--- Supplied data Enclosed Below ---
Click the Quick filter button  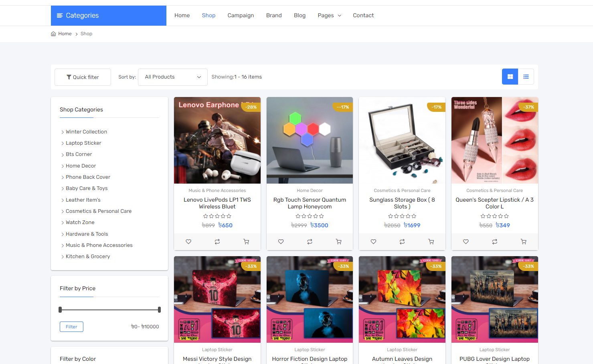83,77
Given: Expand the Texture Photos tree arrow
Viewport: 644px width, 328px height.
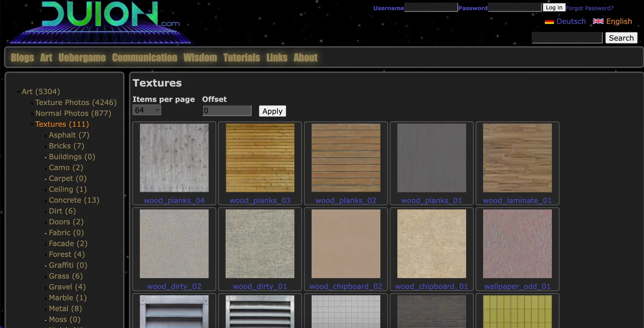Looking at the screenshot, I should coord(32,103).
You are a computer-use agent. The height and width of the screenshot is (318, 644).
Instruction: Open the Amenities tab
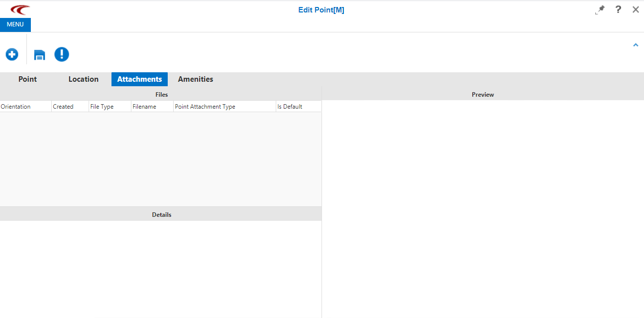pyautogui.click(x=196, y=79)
--- End of Enclosed Supplied data ---
--- Supplied data Enclosed Below ---
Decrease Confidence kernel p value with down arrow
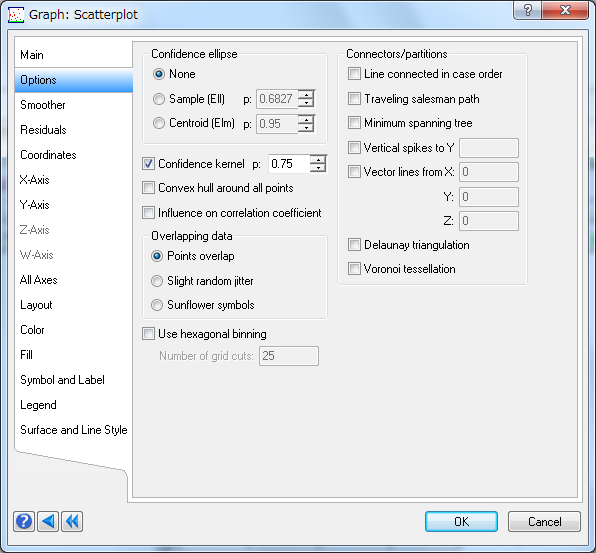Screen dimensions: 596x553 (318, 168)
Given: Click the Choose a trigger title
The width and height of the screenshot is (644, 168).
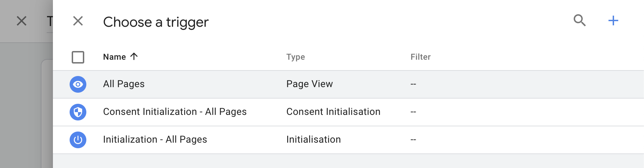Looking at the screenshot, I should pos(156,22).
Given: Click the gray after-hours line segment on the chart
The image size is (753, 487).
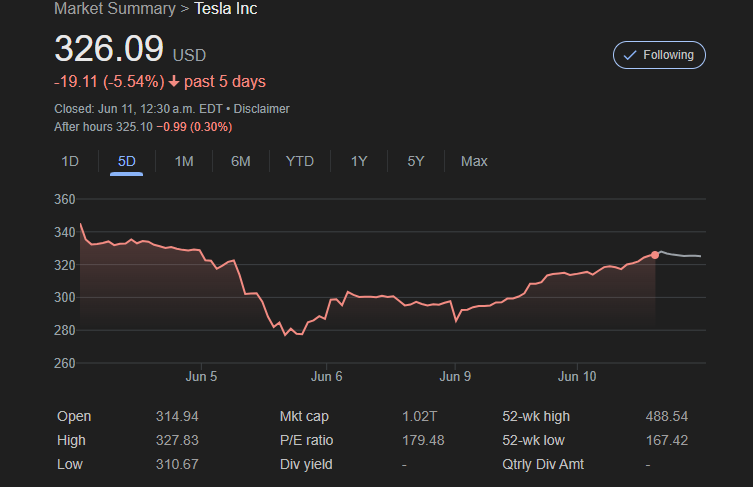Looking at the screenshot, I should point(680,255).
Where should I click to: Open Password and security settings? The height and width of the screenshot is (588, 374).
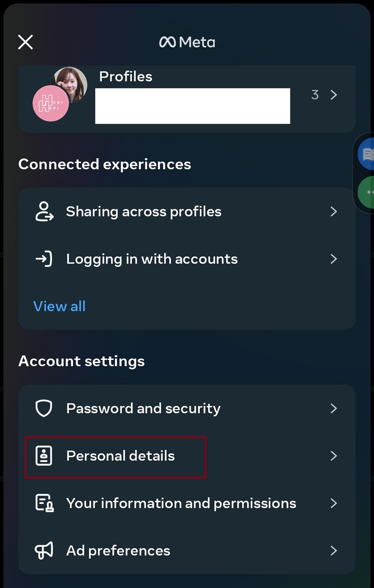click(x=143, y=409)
--- End of Enclosed Supplied data ---
#### Work required:
Your answer should be a single number: how many lines in the listing above contain "Given"?

#### Exercise result:
3